If a straight line be drawn on the map of India from Bombay to Madras, about half-way across will be found the River Tungabhadra, which, itself a combination of two streams running northwards from Maisur, flows in a wide circuit north and east to join the Krishna not far from Kurnool. In the middle of its course the Tungabhadra cuts through a wild rocky country lying about forty miles north-west of Bellary, and north of the railway line which runs from that place to Dharwar. At this point, on the north bank of the river, there existed about the year 1330 a fortified town called Anegundi, the “Nagundym” of our chronicles, which was the residence of a family of chiefs owning a small state in the neighbourhood. They had, in former years, taken advantage of the lofty hills of granite which cover that tract to construct a strong citadel having its base on the stream. Fordable at no point within many miles the river was full of running water at all seasons of the year, and in flood times formed in its confined bed a turbulent rushing torrent with dangerous falls in several places. Of the Anegundi chiefs we know little, but they were probably feudatories of the Hoysala Ballalas. Firishtah declares that they had existed as a ruling family for seven hundred years prior to the year 1350 A. D. [7]
The chronicle of Nuniz gives a definite account of how the sovereigns of Vijayanagar first began to acquire the power which afterwards became so extensive. This account may or may not be accurate in all details, but it at least tallies fairly with the epigraphical and other records of the time. According to him, Muhammad Taghlaq of Delhi, having reduced Gujarat, marched southwards through the Dakhan Balaghat, or high lands above the western ghats, and a little previous to the year 1336[8] seized the town and fortress of Anegundi. Its chief was slain, with all the members of his family. After a futile attempt to govern this territory by means of a deputy, Muhammad raised to the dignity of chief of the state its late minister, a man whom Nuniz calls “Deorao, ” for “Deva Raya. ” or Harihara Deva I. The new chief founded the city of Vijayanagar on the south bank of the river opposite Anegundi and made his residence there, with the aid of the great religious teacher Madhava, wisely holding that to place the river between him and the ever-marauding Moslems was to establish himself and his people in a condition of greater security than before. He was succeeded by “one called Bucarao” (Bukka), who reigned thirty-seven years, and the next king was the latter's son, “Pureoyre Deo” (Harihara Deva II. ).

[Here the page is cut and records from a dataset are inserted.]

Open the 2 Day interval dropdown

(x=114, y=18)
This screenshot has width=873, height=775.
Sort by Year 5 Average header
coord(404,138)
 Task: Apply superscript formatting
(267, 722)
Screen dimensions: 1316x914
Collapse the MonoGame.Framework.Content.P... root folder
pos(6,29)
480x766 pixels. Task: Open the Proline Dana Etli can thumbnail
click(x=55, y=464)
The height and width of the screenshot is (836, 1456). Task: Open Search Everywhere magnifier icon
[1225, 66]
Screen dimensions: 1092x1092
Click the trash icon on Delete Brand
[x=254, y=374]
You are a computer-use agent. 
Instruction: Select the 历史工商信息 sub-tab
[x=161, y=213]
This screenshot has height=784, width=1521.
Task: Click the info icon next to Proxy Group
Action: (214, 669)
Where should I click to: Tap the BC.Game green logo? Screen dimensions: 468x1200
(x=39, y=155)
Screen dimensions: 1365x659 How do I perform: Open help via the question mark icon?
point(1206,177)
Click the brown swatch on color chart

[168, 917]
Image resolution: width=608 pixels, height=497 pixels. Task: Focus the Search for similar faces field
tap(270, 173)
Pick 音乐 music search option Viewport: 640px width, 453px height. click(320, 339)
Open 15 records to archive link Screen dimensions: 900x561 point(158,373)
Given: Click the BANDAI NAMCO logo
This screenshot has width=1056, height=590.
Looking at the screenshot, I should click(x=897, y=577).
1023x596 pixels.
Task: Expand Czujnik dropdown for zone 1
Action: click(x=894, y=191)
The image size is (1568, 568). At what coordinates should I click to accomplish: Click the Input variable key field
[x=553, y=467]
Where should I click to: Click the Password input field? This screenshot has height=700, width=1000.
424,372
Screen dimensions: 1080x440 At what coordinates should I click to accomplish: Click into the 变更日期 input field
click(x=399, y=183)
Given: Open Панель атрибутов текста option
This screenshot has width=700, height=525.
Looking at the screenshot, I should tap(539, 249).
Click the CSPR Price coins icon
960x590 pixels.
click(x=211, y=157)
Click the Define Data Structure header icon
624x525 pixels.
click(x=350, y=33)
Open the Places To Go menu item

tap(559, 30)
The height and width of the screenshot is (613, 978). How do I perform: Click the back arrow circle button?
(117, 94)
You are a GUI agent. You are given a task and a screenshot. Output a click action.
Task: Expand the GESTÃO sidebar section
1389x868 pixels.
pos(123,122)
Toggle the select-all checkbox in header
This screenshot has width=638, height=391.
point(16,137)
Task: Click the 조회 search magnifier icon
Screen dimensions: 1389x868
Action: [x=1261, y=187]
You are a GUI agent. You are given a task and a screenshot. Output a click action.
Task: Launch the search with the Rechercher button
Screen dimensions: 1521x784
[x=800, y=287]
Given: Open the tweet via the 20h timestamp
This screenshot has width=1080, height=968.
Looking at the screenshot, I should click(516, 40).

We know from other sources that part at least of this story is correct. Harihara I. and Bukka were the first two kings and were brothers, while the third king, Harihara II. , was certainly the son of Bukka.
The success of the early kings was phenomenal. Ibn Batuta, who was in India from 1333 to 1342, states that even in his day a Muhammadan chief on the western coast was subject to Harihara I. , whom he calls “Haraib” or “Harib, ” from “Hariyappa” another form of the king's name; while a hundred years later Abdur Razzak, envoy from Persia, tells us that the king of Vijayanagar was then lord of all Southern India, from sea to sea and from the Dakhan to Cape Comorin — “from the frontier of Serendib (Ceylon) to the extremities of the country of Kalbergah … His troops amount in number to eleven lak, ” I. E. 1, 100, 000. Even so early as 1378 A. D. , according to Firishtah, [9] the Raya of Vijayanagar was “in power, wealth, and extent of country” greatly the superior of the Bahmani king of the Dakhan.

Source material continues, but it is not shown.